WORK INSTRUCTIONS: Lines from the line with "[Rate it 4 stars] (204, 372)" to the line with "NEWS (9, 370)" in the entries below, and only those, must be output exactly, with both ends included.

(Extracted records)
***

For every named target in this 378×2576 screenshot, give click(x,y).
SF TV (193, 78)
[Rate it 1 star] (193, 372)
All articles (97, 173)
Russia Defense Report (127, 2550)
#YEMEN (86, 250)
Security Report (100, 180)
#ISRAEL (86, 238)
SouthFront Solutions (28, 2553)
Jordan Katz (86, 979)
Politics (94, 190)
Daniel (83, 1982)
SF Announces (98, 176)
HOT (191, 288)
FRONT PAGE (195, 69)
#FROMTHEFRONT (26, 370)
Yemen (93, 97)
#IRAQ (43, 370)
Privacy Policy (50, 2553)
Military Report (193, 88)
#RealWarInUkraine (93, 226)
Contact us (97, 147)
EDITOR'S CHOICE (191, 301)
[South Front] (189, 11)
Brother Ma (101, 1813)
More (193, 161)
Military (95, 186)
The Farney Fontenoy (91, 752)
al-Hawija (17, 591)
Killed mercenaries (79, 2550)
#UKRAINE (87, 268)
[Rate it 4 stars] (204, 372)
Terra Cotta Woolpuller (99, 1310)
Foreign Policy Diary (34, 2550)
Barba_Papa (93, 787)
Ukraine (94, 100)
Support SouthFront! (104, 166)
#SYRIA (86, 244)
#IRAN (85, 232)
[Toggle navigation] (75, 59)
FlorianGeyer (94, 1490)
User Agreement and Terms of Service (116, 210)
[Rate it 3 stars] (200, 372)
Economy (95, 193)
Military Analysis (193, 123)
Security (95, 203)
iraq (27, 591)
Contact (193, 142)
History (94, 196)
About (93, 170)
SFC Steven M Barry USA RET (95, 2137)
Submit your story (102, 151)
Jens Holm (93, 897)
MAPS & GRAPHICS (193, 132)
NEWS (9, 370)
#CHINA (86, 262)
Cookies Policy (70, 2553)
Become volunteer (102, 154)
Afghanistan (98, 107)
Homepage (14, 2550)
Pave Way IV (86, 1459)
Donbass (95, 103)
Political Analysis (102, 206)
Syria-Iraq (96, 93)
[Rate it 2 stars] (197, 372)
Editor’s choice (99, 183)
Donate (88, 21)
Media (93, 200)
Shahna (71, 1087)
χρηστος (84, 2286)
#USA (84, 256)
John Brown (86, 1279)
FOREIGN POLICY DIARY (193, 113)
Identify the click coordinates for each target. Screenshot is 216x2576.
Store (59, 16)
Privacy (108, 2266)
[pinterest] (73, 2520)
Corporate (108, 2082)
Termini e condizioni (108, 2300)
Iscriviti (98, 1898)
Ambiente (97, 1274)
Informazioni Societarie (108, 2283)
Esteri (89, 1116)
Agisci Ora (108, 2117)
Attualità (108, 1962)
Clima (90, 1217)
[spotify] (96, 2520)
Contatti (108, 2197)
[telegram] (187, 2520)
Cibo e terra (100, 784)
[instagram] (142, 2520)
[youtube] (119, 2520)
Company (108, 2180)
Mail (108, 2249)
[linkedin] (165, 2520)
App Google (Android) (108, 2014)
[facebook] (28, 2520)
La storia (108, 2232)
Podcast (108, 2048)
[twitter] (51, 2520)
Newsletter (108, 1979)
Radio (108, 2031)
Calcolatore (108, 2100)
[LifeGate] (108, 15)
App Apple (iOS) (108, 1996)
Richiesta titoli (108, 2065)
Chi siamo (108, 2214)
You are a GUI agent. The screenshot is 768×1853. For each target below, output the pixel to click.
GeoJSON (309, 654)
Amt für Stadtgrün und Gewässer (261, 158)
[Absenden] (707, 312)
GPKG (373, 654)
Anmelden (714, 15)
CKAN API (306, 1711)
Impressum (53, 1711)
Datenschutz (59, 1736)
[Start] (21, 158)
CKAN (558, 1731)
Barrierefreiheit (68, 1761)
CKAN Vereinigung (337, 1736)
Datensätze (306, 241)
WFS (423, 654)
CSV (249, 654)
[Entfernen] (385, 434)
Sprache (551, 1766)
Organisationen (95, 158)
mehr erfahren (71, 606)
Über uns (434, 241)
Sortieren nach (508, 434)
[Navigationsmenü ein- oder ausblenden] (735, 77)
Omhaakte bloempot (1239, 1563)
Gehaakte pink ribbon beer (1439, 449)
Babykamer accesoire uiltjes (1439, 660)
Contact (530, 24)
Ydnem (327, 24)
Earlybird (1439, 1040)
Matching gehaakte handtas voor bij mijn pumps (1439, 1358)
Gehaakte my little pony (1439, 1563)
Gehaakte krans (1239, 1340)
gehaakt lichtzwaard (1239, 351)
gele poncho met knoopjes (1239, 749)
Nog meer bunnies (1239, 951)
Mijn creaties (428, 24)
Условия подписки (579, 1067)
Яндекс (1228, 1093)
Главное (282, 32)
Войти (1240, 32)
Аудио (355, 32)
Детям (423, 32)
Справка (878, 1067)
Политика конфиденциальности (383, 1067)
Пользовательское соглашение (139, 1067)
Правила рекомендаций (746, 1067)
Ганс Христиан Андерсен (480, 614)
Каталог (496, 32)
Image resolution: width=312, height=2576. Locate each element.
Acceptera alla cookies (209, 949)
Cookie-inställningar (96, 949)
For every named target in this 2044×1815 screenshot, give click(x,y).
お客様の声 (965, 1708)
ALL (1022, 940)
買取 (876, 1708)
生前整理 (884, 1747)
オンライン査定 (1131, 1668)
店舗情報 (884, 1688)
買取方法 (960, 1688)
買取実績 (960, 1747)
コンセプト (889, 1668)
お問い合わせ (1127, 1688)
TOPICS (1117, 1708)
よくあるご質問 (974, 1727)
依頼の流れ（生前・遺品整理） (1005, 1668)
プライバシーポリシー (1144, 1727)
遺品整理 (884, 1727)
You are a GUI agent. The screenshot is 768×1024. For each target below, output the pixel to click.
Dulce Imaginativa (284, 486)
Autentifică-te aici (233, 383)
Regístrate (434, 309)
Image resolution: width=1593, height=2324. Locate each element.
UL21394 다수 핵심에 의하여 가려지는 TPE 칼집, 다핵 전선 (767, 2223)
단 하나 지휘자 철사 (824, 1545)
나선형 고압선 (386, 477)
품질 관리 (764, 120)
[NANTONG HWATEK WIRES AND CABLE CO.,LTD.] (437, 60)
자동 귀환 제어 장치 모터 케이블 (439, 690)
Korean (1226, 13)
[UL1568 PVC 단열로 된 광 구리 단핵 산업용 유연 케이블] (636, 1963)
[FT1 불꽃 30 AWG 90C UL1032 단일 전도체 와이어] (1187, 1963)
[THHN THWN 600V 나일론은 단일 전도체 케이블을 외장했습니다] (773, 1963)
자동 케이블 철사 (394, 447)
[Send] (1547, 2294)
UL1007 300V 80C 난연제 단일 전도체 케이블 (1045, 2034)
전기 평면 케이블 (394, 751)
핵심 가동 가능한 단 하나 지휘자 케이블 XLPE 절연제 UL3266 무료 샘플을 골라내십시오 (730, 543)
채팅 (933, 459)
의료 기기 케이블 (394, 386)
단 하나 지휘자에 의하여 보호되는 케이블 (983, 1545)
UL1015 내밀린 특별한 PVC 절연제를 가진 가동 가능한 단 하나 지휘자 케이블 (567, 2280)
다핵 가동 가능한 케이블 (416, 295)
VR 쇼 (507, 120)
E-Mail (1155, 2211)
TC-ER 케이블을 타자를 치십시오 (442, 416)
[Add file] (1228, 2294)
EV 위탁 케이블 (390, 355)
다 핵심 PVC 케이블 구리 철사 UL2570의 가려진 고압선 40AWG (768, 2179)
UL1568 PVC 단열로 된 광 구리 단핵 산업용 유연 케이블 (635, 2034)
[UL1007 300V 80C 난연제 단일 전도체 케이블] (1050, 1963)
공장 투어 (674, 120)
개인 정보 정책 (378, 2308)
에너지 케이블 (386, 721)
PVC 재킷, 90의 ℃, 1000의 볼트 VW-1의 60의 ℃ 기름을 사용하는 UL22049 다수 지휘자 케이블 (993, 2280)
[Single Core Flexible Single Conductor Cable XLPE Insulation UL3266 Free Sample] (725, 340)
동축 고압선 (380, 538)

***

SOLUTION FOR THIS PROBLEM:
[Rate it 4 stars] (204, 372)
Terra Cotta Woolpuller (99, 1310)
Foreign Policy Diary (34, 2550)
Barba_Papa (93, 787)
Ukraine (94, 100)
Support SouthFront! (104, 166)
#SYRIA (86, 244)
#IRAN (85, 232)
[Toggle navigation] (75, 59)
FlorianGeyer (94, 1490)
User Agreement and Terms of Service (116, 210)
[Rate it 3 stars] (200, 372)
Economy (95, 193)
Military Analysis (193, 123)
Security (95, 203)
iraq (27, 591)
Contact (193, 142)
History (94, 196)
About (93, 170)
SFC Steven M Barry USA RET (95, 2137)
Submit your story (102, 151)
Jens Holm (93, 897)
MAPS & GRAPHICS (193, 132)
NEWS (9, 370)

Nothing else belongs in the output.